De titel van de bundel zegt al iets. Bark, het staat voor het blaffen van een hond, voor schors, voor een boot. Debark of disembark staat voor van boord gaan, of ontschepen. In verschillende verhalen komen honden voor. Mensen blaffen naar elkaar. Mensen schuren langs elkaars schors. Mensen verlaten het schip, waarin ze samen met een ander waren, een huwelijk bijvoorbeeld.
Relaties, gebroken, brekend, nog niet gebroken, nog te breken. Je vindt ze in allerlei vormen in bijna elk verhaal in dit boek. Moore observeert en dissecteert, maar zonder te oordelen, zonder te duiden. In betekenisvolle fragmenten, als stukjes van een gebroken spiegel. De toon is nooit bitter of cynisch, vaak wel grappig, op een erg zwarte manier. Soms zie je als lezer dingen die het personage niet ziet. Je zou willen roepen: weglopen van die vrouw, nu! Soms vraag je je lichtjes vertwijfeld af wat het personage in kwestie nu eigenlijk drijft. En misschien, denk je, weet de verteller het zelf niet, en het personage nog veel minder. De onvolmaaktheid van falende mensen, die onbewust hun weg zoeken ergens in de tweede helft van hun leven. Soms verdwalen ze, soms strompelen ze verder, soms zien ze voor zichzelf ineens een weg, ook al is die niet zo fraai misschien.
In het eerste verhaal, Debarking, begint een man – net uit een scheiding – een nieuwe relatie met een vrouw. Ze zijn aan elkaar voorgesteld tijdens een etentje bij vrienden. Hij gaat achter haar aan, lijkt een beetje wanhopig in zijn verliefdheid. Zij is meer bezig met haar zoon dan, op een wat akelige manier, dan met hem. Zij is foute boel, dat merk je al snel als lezer. Maar hij klampt zich vast aan iets dat er niet is, en dat met ergens op de achtergrond, omineus bijna, de Amerikaanse inval in Irak, ook een ontscheping.
Het tweede verhaal, Juniper Tree, lijkt een beetje op een ‘ghost story’. Een vrouw aarzelt om haar vriendin te gaan bezoeken, die terminaal in het ziekenhuis ligt. Maar ze heeft een date die avond. De vrouw sterft. Maar er volgt nog een ontmoeting.

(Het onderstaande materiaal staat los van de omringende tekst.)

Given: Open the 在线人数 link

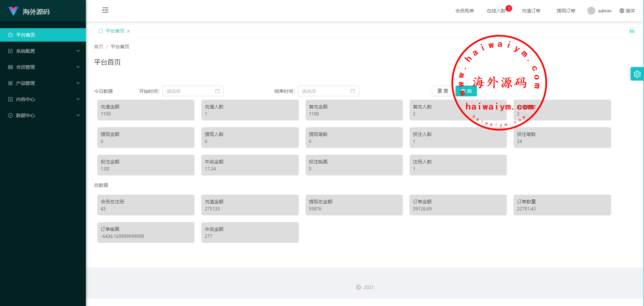Looking at the screenshot, I should 496,11.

In Paper Losses valt een huwelijk uit elkaar. De openingszinnen zijn een goed voorbeeld van de kracht van Moore’s schrijven. “Although Kit and Rafe had met in the peace movement, marching, organizing, making no nukes signs, now they wanted to kill each other. They had become, also, a little pro-nuke. Married for two decades of precious, precious life, she and Rafe seemed currently to be partners only in anger and dislike, their old lusty love mutated to rage.” Hij zit de hele tijd in zijn kelder te werken aan miniatuurraketten. Zij beschouwt hem als een alien. Het wordt erger en erger. Maar zij wil toch dat de voorziene vakantie met de kinderen doorgaat. De dingen voltrekken zich onherroepelijk. Stiekem had de vrouw nog gehoopt op iets dat niet kwam, maar dat kan ze nog altijd fabuleren, als ze beseft dat ze van dat alles een verhaal kan maken.

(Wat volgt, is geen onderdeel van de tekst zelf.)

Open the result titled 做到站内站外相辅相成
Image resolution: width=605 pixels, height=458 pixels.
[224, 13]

In Foes moet een niet erg succesvolle schrijver opdraven op een fund-raiser van een literair tijdschrift. Naast hem blijkt een lobbyiste van het Pentagon te zitten. Zij is getraumatiseerd door wat er daar gebeurde op 9/11. Ze had een ‘echte’ schrijver verwacht. Hij doet zijn best om niet te gaan blaffen, en probeert zich niet te laten opjagen door uitspraken over Obama, dan nog lang geen president. Op de terugweg klampt hij zich, in lichte wanhoop, vast aan de liefde voor zijn vrouw.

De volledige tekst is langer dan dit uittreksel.